Tagged: St Georges Hall

St George’s Hall 1851

This is a special post – my 100th. When I started in January, I had a reasonably clear idea of what I wanted to do, which was to highlight the importance of photography in our understanding of the history of Liverpool. What has been a passion of mine has found focus in this blog, which gives me the flexibility to move from subject to subject and place to place within a fairly loose structure.
What I could not predict was how my blog would be received and whether it would have the legs to carry on for any length of time. In fact, I have been overwhelmed by the response which, thanks to the internet, has come from all over the world. Thank you to everyone who has logged in and emailed me with suggestions, requests and corrections for the factual errors I make from time to time. Such a following brings its own pressures – so I have to keep upping my game.
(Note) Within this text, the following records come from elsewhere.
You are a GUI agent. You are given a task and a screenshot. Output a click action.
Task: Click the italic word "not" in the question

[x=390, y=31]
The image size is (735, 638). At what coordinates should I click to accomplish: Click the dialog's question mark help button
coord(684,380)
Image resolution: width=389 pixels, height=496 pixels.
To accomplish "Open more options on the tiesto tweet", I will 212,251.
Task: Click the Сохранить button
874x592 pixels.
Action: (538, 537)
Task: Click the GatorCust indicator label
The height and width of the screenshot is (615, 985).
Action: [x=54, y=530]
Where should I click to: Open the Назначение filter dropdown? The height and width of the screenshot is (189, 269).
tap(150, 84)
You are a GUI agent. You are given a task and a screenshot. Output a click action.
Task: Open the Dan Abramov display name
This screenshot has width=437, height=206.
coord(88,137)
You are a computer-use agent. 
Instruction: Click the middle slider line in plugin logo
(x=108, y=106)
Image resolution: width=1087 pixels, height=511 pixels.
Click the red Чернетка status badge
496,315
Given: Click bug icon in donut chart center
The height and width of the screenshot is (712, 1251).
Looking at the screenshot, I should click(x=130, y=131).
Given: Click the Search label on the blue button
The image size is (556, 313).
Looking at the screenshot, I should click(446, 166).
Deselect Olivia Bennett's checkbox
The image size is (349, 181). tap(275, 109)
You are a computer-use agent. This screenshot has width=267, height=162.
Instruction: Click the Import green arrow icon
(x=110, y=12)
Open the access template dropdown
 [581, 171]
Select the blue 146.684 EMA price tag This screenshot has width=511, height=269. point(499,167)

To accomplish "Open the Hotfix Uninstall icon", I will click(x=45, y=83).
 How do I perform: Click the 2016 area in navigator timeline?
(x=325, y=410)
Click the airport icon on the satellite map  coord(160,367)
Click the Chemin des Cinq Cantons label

Today’s post is, possibly, the most exceptional one I have made. It is the earliest photograph of Liverpool I have discovered in 30 years of looking. It is a copy – from a lantern slide of the original print. I found the slide hidden away in a drawer in LRO and I suspect it has not been seen for many years. Why is the photograph so important? There are newspaper accounts of photographs taken in Liverpool but I have never discovered any physical evidence, There were a number of amateur photographers in Liverpool, including Francis Frith, and some set up the Liverpool Amateur Photographic Association in 1854. However, it is not until the 1860s that any images of the city begin to surface in any number (and not many at that). St George’s Hall is not surprisingly the subject matter. Most of us are familiar with Victorian photographs of the Hall but here it is still in construction with the original pillars being constructed along the plateau. What really strikes me is what the building must have meant to the people of the time. Its scale is so huge that it must have overwhelmed everyone that saw it. It was ambition on a fantastic scale. Today we may be more blase?about it – after all it has been around for 160 years – but the photograph gives us a window in time to its scale and original setting.
Now the pressure is on to find earlier images … I am certain they exist somewhere.